3-students take courses. Someone design this table: Student_Course (student name, ID , SSN , course number, grade, home address, course credit ) Description: ID, SSN; each one has a unique value for a given student. Given ID and course number we can get grade. Given SSN and course number we can get grade. Given ID we can get everything except grade and course credit. Given SSN we can get everything except grade and course credit. Given course number we can get course credit. Student name can be first and last name We need to be able to get detail of home address such as city, state and zip Each step may require multiple actions. a. Identify primary key. b. Is this table in 1st NF? If not convert it into 1st NF. c. Is the table in a in 2nd NF? If not convert it to be in 2nd NF. d. Is the table in b in 3rd NF? If not convert it to be in 3rd NF. e. Is the table in c in BCNF? If not convert it to be in BCNF.
A) The FD's possible are :
ID, CourseNumber -> Garde
SSN ,CourseNumber -> Grade
ID -> studentName, SSN, CourseNumber, homeaddress
SSN -> studentName, SSN, courseNumber, homeaddress
CourseNumber -> credit
The primary key for the relation is (ID, CourseNumber) (SSN, CourseNumber)
B) The given relation is in 1NF since it doesn't contain any Multivalued attribute.
C) Given relation not in 2NF since it contain partial FD.

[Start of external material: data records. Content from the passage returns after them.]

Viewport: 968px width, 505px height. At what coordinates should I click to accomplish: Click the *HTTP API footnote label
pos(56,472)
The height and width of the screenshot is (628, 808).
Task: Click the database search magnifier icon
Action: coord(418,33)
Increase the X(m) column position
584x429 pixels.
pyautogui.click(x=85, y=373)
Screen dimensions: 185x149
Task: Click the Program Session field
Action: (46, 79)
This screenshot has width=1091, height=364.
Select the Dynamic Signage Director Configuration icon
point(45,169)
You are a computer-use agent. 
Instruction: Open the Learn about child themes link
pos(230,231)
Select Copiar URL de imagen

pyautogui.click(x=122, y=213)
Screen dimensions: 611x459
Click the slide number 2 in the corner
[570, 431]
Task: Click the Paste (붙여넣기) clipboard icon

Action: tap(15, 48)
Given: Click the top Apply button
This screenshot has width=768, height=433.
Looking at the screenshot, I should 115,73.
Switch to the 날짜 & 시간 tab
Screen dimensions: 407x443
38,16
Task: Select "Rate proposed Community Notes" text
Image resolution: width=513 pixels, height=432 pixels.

So decompose it to form 2NF relation
R1:(ID, SSN, studentName, courseNumber, homeaddress)
R2:(courseNumber, credit)
To make decomposition lossless, we need to include primary key of R1 and attribute grade in one relation. Since R1 includes 2 primary key, include either one of them. Let's take ID to add in R3.
So R3:(ID, Grade)
Here in R1, student name can be further divided to First name and Last name.
While home address is divided as (city, state, zip)
So R1 =(ID, SSN, FirstName, LastName, CourseNumber, city, state, zip)
D) The decomposed relation R1, R2 and R3 is in 3NF.
E) The decomposed relation R1, R2 and R3 are in BCNF as well.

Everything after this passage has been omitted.